- **Aim of the task**: Return every record verbatim, omitting all pictures.
==== Listed entries ====
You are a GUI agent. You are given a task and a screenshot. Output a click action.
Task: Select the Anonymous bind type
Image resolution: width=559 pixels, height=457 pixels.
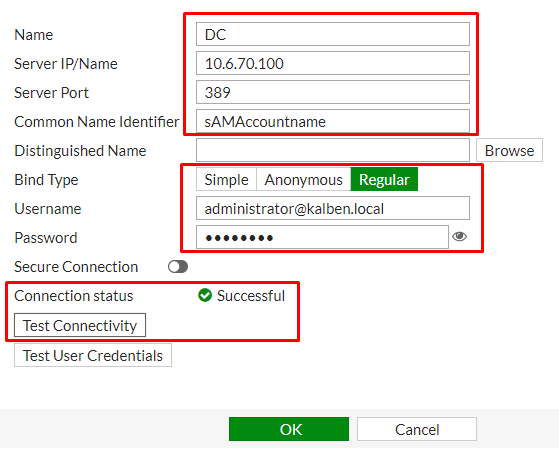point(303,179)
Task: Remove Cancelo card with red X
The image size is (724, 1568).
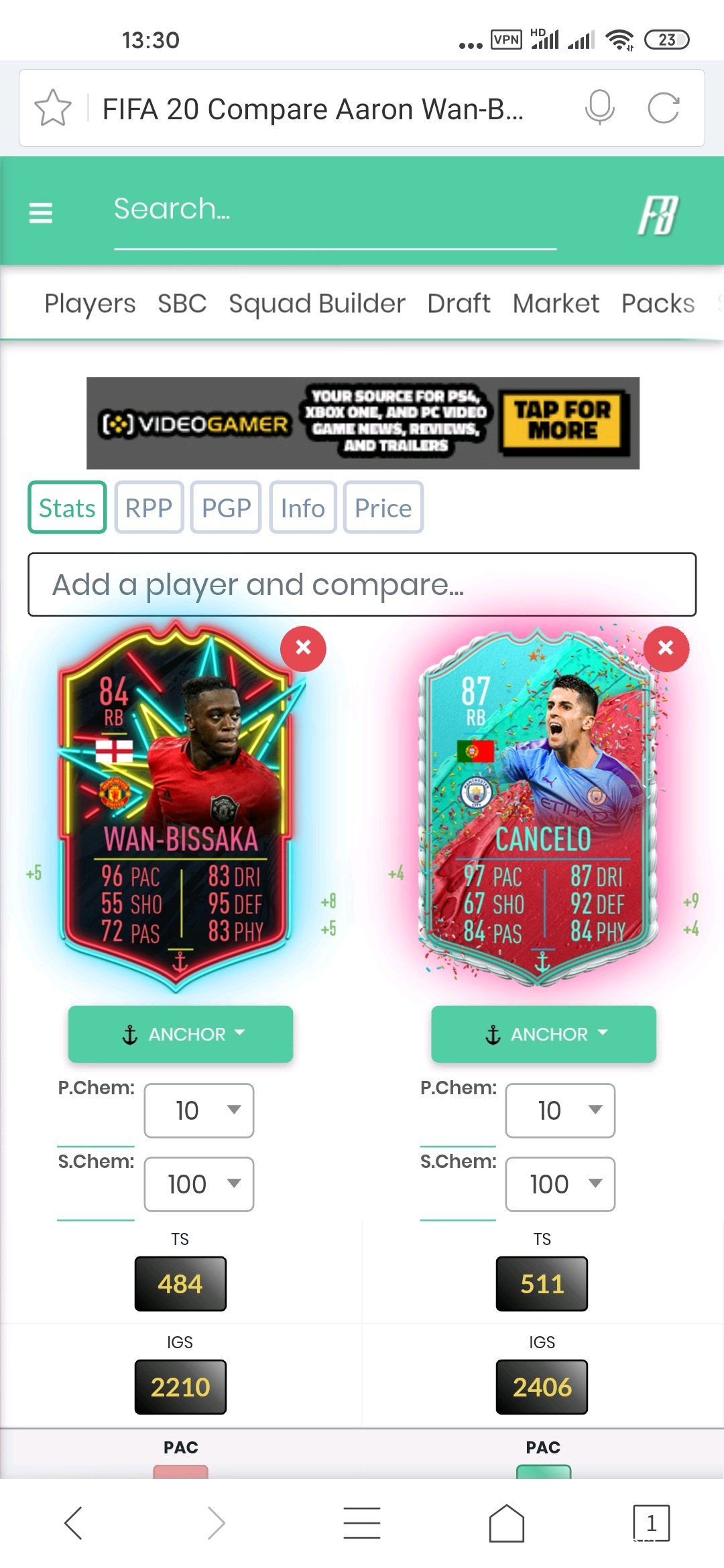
====
- **Result of the exercise**:
You are a GUI agent. You are given a task and a screenshot. Output a click action.
Task: Select the Anonymous bind type
Image resolution: width=559 pixels, height=457 pixels.
point(303,179)
Task: Remove Cancelo card with red X
The image size is (724, 1568).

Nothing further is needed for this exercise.